People are always asking me what you can’t eat in Chicago, and the first thing I always say—before Burmese—is Malaysian food. It wasn’t always so—not until Chinatown’s Penang burned down four years ago, anyway. And it turns out that isn’t true of the wider region, either. Far to the north, in frozen Hoffman Estates, exists an innocuous strip-mall storefront noodle joint that at first glance appears to be nothing more interesting than another pan-Asian dilettante dishing out wontons, pho, udon, and chow mein with equal abandon, rarely a good indicator of a place that does any of them particularly well. But Asian Noodle House also features a small list of house specials that overwhelmingly skew Malaysian.

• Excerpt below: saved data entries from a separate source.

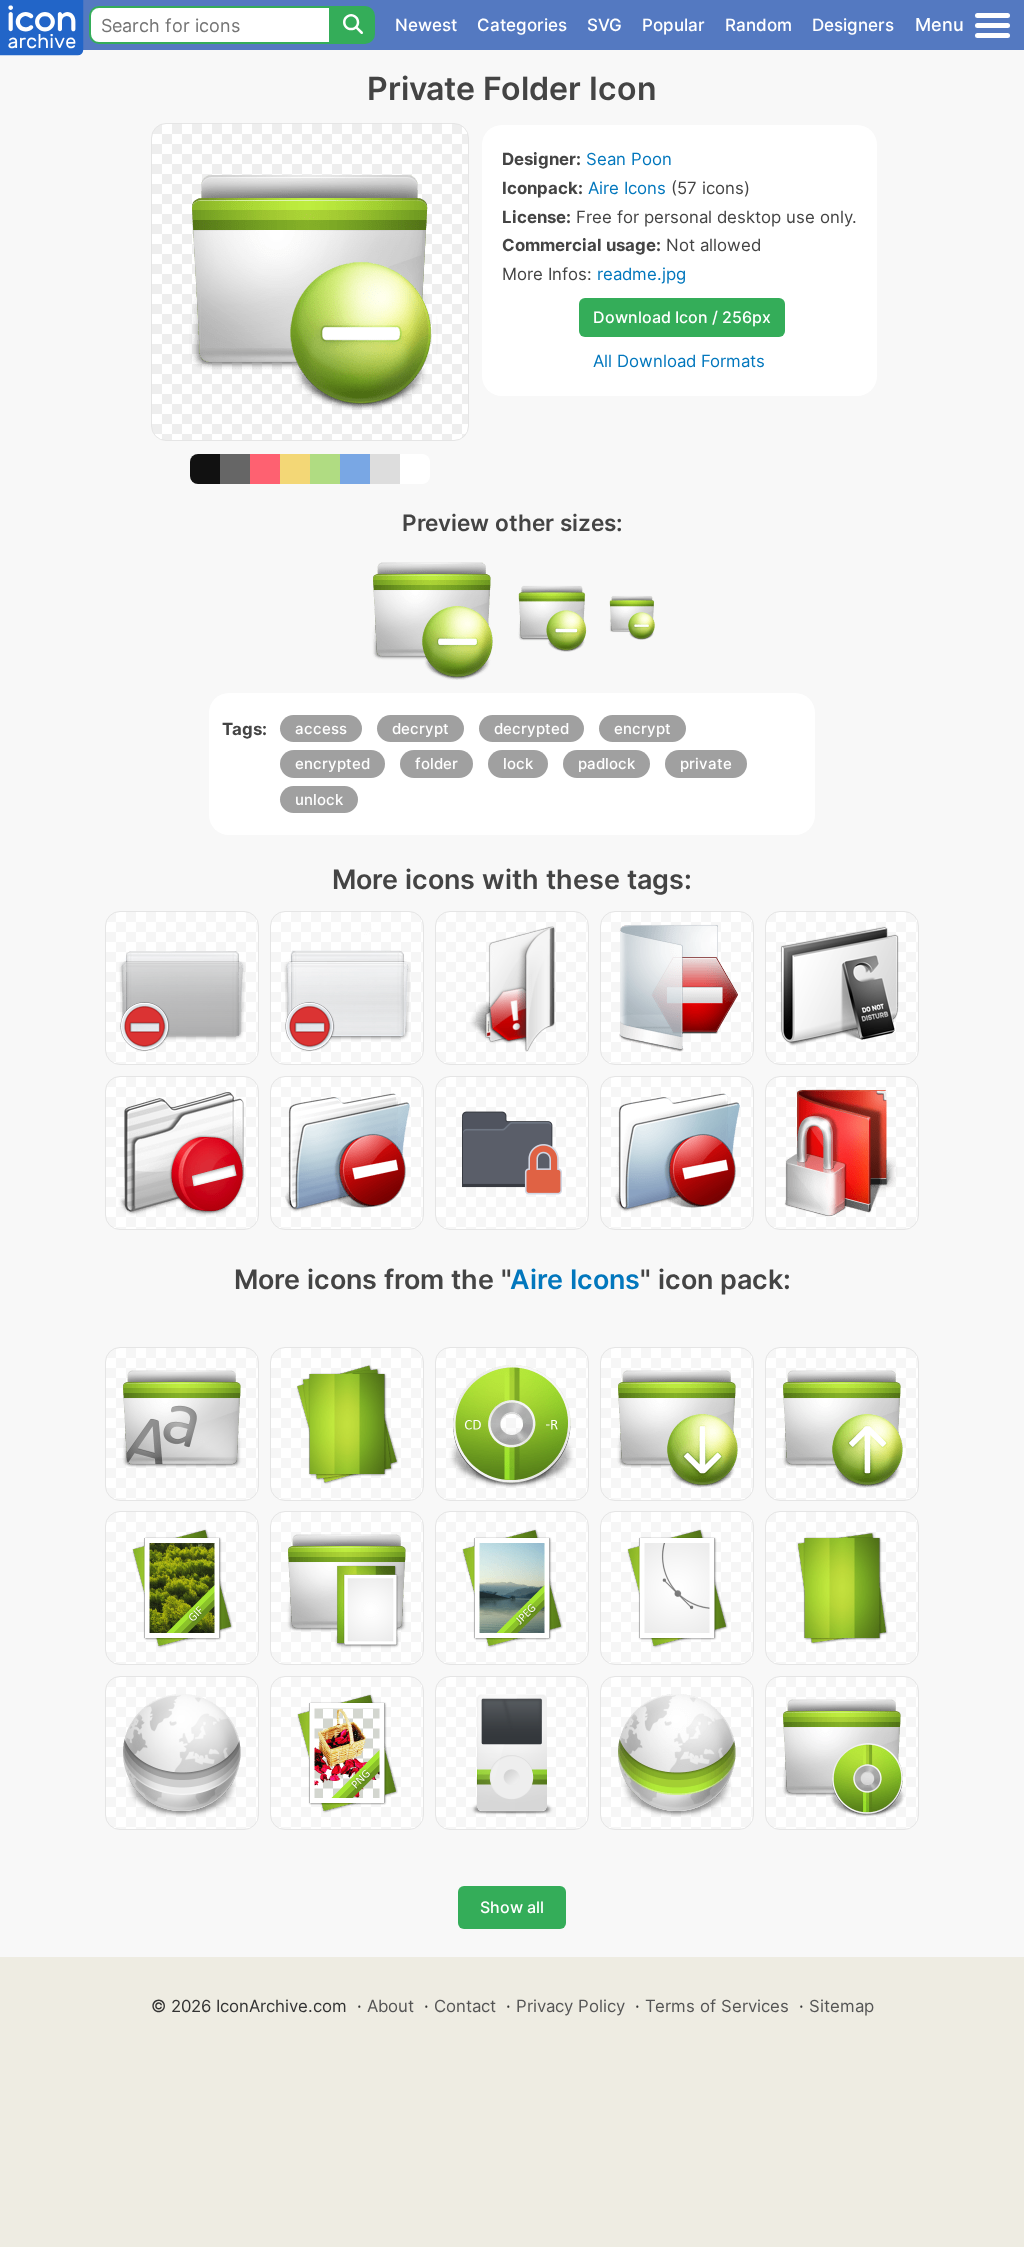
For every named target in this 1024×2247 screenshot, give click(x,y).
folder (436, 763)
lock (518, 763)
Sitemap (841, 2006)
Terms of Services (717, 2006)
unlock (319, 799)
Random (758, 25)
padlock (606, 763)
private (706, 763)
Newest (426, 25)
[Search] (352, 25)
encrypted (332, 763)
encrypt (642, 728)
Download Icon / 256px (682, 317)
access (321, 728)
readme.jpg (641, 274)
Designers (853, 25)
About (390, 2006)
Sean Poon (629, 159)
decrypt (420, 728)
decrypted (531, 728)
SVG (604, 25)
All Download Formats (679, 361)
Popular (673, 25)
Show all (512, 1907)
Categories (522, 25)
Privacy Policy (570, 2006)
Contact (465, 2006)
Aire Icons (627, 188)
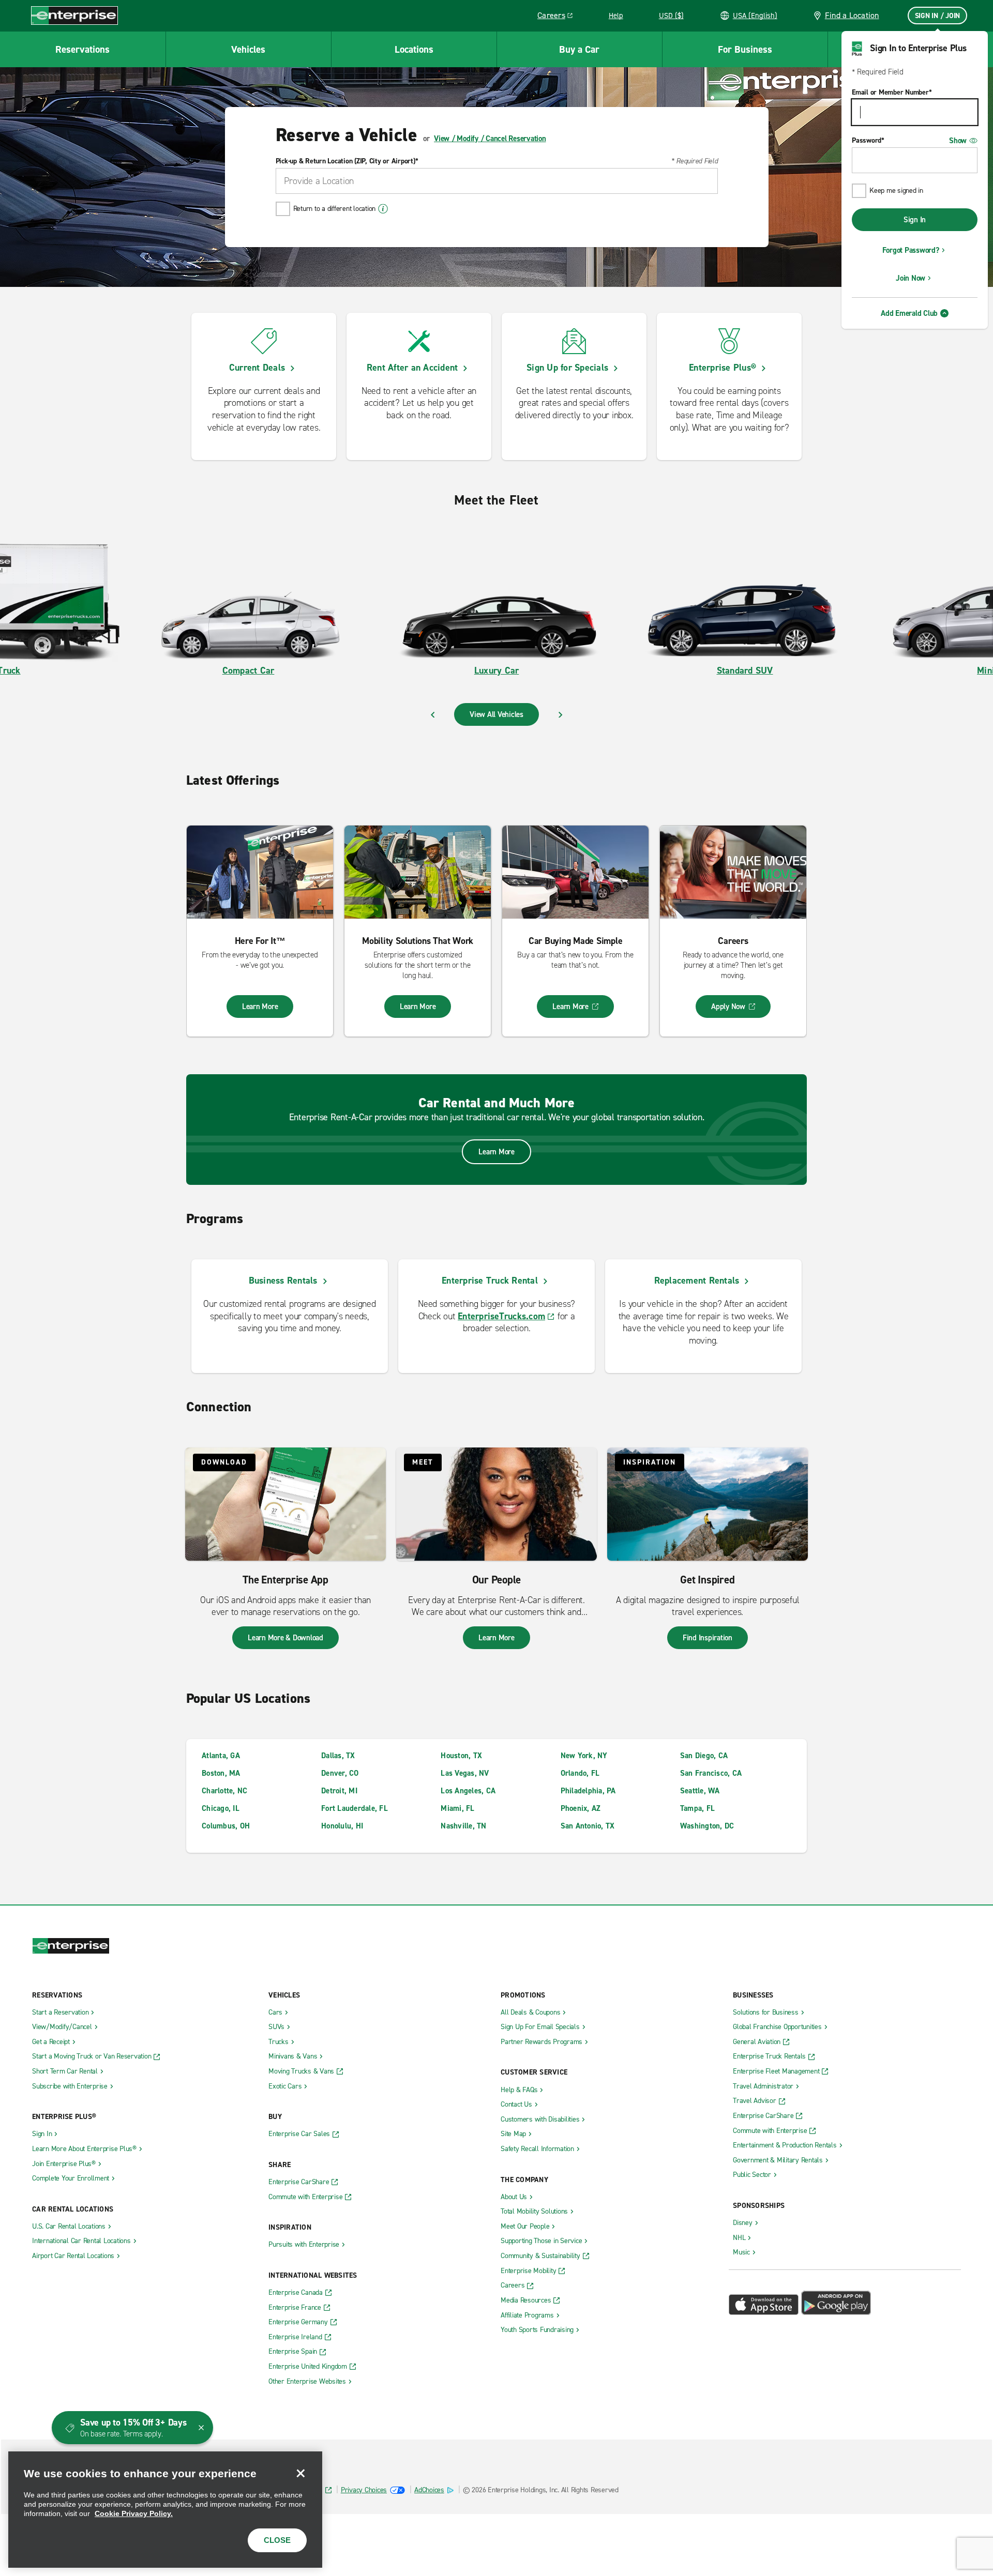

It seems strange that two of the most iconic Malaysian dishes aren’t even listed on the menu—though maybe that’s because the ones here aren’t particularly stellar renditions. Curry laksa, pictured to the left, is the most common member of the Malaysian family of rice-noodle soups. This one has two varieties of noodle, thin rice vermicelli and a spaghetti-bore wheat noodle, both of which come swimming in a thick, spicy, coconut-based broth with shrimp (mushy), tofu, fish balls, bean sprouts, and shredded chicken. The broth’s lack of depth is considerably improved with the addition of some shrimpy, spicy sambal, so be sure to ask for that.